I've changed only computeGoalSize().
protected long computeGoalSize(int numSplits, long totalSize) {
- return totalSize / (numSplits == 0 ? 1 : numSplits);
+ // The minus 1 is for the remainder.
+ return totalSize / (numSplits <= 1 ? 1 : numSplits - 1);
}
I don't remember exactly what happens if a split is not on a record boundary?
Tommaso, your job works with different 'tasknum' correctly for same input?

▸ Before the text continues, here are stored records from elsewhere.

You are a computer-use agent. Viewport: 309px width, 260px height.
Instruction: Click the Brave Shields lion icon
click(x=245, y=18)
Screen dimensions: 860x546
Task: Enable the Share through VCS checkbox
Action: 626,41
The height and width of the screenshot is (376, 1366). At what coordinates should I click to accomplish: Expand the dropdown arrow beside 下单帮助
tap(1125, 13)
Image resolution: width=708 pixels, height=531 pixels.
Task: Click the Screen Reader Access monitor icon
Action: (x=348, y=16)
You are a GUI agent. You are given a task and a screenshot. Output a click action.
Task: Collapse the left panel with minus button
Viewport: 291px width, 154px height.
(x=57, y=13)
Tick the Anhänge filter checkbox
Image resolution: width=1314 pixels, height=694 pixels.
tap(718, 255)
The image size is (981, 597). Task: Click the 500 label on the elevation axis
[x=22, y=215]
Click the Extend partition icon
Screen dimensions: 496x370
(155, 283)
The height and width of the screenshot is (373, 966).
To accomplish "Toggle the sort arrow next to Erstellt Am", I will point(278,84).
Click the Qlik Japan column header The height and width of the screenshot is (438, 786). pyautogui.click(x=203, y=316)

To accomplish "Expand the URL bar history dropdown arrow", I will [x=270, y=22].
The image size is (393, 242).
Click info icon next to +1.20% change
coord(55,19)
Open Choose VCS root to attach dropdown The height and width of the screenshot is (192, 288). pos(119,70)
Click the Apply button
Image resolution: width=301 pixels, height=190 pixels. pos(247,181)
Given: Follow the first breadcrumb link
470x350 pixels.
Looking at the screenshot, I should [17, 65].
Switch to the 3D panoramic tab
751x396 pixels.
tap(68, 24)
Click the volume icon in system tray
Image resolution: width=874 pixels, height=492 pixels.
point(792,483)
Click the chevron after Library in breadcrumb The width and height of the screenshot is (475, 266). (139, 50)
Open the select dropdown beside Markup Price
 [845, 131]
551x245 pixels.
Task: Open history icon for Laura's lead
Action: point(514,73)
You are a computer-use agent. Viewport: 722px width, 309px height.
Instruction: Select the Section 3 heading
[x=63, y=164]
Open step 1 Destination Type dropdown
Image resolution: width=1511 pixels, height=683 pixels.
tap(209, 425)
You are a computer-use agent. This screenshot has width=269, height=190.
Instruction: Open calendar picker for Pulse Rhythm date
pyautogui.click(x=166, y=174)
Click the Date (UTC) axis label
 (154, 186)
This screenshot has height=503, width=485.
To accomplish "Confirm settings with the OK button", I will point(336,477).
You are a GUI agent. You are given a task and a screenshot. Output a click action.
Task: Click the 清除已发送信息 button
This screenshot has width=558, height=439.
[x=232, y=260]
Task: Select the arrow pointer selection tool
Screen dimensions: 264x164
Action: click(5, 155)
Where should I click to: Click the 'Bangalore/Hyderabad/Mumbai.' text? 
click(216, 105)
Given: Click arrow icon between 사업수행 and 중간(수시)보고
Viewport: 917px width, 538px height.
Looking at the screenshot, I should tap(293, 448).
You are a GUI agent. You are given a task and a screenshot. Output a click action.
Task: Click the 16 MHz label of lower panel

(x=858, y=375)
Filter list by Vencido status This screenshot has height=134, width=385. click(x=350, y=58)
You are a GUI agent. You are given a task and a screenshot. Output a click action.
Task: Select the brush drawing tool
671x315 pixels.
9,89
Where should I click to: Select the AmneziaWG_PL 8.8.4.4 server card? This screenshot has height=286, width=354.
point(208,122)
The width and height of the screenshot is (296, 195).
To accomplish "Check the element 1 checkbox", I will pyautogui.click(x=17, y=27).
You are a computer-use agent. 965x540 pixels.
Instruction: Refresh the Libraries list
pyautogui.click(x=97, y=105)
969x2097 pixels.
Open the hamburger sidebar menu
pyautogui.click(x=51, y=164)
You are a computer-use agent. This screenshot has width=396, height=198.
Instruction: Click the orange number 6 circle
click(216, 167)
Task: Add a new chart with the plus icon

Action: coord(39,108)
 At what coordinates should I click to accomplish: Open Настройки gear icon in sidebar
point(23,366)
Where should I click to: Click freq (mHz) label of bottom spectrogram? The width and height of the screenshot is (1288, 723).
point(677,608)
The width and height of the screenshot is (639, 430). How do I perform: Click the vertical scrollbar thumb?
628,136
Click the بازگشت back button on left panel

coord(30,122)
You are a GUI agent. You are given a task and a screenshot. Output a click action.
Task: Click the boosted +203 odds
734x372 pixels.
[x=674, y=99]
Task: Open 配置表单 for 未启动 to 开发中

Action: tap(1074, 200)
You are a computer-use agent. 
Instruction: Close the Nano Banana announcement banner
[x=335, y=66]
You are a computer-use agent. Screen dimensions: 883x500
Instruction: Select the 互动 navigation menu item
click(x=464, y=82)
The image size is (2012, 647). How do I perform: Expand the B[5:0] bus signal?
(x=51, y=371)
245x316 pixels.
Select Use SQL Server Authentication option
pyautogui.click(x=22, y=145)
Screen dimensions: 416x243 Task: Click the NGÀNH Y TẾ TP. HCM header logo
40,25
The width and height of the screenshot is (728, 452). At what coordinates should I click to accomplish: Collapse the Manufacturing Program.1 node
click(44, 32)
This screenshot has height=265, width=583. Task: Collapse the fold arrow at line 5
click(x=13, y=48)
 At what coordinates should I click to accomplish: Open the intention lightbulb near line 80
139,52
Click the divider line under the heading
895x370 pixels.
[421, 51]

On Thu, Nov 15, 2012 at 6:23 PM, Thomas Jungblut
<[email protected]> wrote:
> Edward changed something to the split behavious last night. Maybe it broke
> it.
>
> 2012/11/15 Tommaso Teofili <[email protected]>
>
>> Hi guys,
>>
>> I was just running a couple of tests with GradientDescentBSP when I
>> realized that using the newly installed RC5 the algorithm fails at its very
>> beginning because it seems it cannot read from input.
>>
>> java.io.IOException: cannot read input vector size
>> at
>>
>> org.apache.hama.ml.regression.GradientDescentBSP.getXSize(GradientDescentBSP.java:268)
>> at
>>
>> org.apache.hama.ml.regression.GradientDescentBSP.getInitialTheta(GradientDescentBSP.java:244)
>> at
>>
>> org.apache.hama.ml.regression.GradientDescentBSP.bsp(GradientDescentBSP.java:72)
>> at
>> org.apache.hama.bsp.LocalBSPRunner$BSPRunner.run(LocalBSPRunner.java:254)
>> at
>> org.apache.hama.bsp.LocalBSPRunner$BSPRunner.call(LocalBSPRunner.java:284)
>> at
>> org.apache.hama.bsp.LocalBSPRunner$BSPRunner.call(LocalBSPRunner.java:211)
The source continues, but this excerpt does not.